Requirement: Only one portion of the data is to be written out: from the line bearing "Given: Click the" through the line bearing "Task: Go back using the left chevron". Write it exactly as it appears.

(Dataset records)

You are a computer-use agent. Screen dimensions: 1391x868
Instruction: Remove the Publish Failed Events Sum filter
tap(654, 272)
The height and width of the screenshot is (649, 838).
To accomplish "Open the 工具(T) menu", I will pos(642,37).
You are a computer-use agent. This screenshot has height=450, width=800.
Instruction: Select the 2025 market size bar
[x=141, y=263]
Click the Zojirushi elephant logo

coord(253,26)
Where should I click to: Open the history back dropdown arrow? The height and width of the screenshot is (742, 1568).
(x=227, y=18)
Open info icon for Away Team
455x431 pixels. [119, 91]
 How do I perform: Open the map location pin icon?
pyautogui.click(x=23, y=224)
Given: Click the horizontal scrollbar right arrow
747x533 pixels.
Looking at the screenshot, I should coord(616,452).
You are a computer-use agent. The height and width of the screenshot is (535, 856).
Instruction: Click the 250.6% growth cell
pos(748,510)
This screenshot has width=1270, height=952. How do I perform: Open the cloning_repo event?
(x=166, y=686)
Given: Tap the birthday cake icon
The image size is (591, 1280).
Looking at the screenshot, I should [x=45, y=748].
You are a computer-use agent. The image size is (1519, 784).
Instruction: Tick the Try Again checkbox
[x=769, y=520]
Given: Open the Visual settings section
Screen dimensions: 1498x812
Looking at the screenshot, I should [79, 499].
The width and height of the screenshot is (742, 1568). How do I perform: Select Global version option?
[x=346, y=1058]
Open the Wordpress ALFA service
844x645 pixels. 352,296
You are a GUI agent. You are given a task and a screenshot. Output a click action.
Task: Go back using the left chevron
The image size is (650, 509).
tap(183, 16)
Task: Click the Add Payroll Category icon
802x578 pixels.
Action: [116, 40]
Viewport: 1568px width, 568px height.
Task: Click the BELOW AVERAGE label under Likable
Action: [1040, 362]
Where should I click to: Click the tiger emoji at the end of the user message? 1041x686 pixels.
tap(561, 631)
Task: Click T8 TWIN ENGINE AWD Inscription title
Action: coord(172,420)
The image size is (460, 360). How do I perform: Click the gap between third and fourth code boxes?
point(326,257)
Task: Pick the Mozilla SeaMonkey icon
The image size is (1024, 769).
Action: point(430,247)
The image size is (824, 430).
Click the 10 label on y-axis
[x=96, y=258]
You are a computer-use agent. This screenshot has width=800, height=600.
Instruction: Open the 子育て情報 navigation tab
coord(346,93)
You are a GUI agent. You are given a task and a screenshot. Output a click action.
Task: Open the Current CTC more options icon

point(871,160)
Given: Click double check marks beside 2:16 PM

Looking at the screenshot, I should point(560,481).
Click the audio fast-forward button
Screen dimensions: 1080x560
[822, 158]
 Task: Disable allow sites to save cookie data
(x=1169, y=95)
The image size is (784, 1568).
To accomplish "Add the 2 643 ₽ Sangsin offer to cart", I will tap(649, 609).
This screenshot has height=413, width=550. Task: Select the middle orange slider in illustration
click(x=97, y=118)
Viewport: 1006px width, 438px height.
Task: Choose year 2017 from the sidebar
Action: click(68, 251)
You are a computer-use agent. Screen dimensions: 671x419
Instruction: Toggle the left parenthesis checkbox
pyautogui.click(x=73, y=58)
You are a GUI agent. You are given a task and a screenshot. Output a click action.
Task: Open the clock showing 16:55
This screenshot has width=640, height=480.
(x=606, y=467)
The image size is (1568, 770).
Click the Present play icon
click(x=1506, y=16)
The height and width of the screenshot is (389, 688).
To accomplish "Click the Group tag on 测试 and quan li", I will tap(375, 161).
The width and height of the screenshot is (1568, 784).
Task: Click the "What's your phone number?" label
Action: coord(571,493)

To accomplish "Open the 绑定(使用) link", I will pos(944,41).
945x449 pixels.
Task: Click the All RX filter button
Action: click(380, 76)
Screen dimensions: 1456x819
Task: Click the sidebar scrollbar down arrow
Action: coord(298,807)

Exercise response:
Given: Click the horizontal scrollbar right arrow
747x533 pixels.
Looking at the screenshot, I should coord(616,452).
You are a computer-use agent. The height and width of the screenshot is (535, 856).
Instruction: Click the 250.6% growth cell
pos(748,510)
This screenshot has width=1270, height=952. How do I perform: Open the cloning_repo event?
(x=166, y=686)
Given: Tap the birthday cake icon
The image size is (591, 1280).
Looking at the screenshot, I should [x=45, y=748].
You are a computer-use agent. The image size is (1519, 784).
Instruction: Tick the Try Again checkbox
[x=769, y=520]
Given: Open the Visual settings section
Screen dimensions: 1498x812
Looking at the screenshot, I should [79, 499].
The width and height of the screenshot is (742, 1568). How do I perform: Select Global version option?
[x=346, y=1058]
Open the Wordpress ALFA service
844x645 pixels. 352,296
You are a GUI agent. You are given a task and a screenshot. Output a click action.
Task: Go back using the left chevron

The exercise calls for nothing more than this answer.